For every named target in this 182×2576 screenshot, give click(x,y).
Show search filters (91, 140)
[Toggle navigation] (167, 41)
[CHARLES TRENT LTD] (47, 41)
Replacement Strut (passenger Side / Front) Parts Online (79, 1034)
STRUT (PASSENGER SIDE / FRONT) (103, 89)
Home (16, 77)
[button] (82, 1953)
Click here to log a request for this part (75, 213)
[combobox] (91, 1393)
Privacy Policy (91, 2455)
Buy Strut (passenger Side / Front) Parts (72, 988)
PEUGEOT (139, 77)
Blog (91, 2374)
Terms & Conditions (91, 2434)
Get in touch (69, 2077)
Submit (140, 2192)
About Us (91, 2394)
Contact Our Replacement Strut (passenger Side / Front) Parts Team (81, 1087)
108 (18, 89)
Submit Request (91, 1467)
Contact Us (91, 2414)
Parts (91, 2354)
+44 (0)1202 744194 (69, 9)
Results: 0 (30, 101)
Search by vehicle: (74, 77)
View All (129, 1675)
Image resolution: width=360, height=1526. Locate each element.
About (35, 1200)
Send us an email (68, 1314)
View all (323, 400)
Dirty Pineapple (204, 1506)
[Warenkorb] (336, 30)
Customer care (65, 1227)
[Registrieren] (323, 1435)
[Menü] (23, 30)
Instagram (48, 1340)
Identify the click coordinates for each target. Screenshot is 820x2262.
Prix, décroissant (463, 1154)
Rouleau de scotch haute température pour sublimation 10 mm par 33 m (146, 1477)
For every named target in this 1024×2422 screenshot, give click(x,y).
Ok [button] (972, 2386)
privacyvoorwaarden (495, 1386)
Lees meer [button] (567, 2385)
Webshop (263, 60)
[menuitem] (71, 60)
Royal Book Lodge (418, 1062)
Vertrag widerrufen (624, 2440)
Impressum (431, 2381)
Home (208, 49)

**DIRECTIONS**
All of the data, from the first line to the last, should be written out exactly.

**SOLUTION BELOW**
For every named target in this 182×2576 screenshot, give click(x,y).
Show search filters (91, 140)
[Toggle navigation] (167, 41)
[CHARLES TRENT LTD] (47, 41)
Replacement Strut (passenger Side / Front) Parts Online (79, 1034)
STRUT (PASSENGER SIDE / FRONT) (103, 89)
Home (16, 77)
[button] (82, 1953)
Click here to log a request for this part (75, 213)
[combobox] (91, 1393)
Privacy Policy (91, 2455)
Buy Strut (passenger Side / Front) Parts (72, 988)
PEUGEOT (139, 77)
Blog (91, 2374)
Terms & Conditions (91, 2434)
Get in touch (69, 2077)
Submit (140, 2192)
About Us (91, 2394)
Contact Our Replacement Strut (passenger Side / Front) Parts Team (81, 1087)
108 (18, 89)
Submit Request (91, 1467)
Contact Us (91, 2414)
Parts (91, 2354)
+44 (0)1202 744194 (69, 9)
Results: 0 (30, 101)
Search by vehicle: (74, 77)
View All (129, 1675)
Image resolution: width=360, height=1526. Locate each element.
About (35, 1200)
Send us an email (68, 1314)
View all (323, 400)
Dirty Pineapple (204, 1506)
[Warenkorb] (336, 30)
Customer care (65, 1227)
[Registrieren] (323, 1435)
[Menü] (23, 30)
Instagram (48, 1340)
Identify the click coordinates for each target. Screenshot is 820x2262.
Prix, décroissant (463, 1154)
Rouleau de scotch haute température pour sublimation 10 mm par 33 m (146, 1477)
For every named target in this 1024×2422 screenshot, give click(x,y).
Ok [button] (972, 2386)
privacyvoorwaarden (495, 1386)
Lees meer [button] (567, 2385)
Webshop (263, 60)
[menuitem] (71, 60)
Royal Book Lodge (418, 1062)
Vertrag widerrufen (624, 2440)
Impressum (431, 2381)
Home (208, 49)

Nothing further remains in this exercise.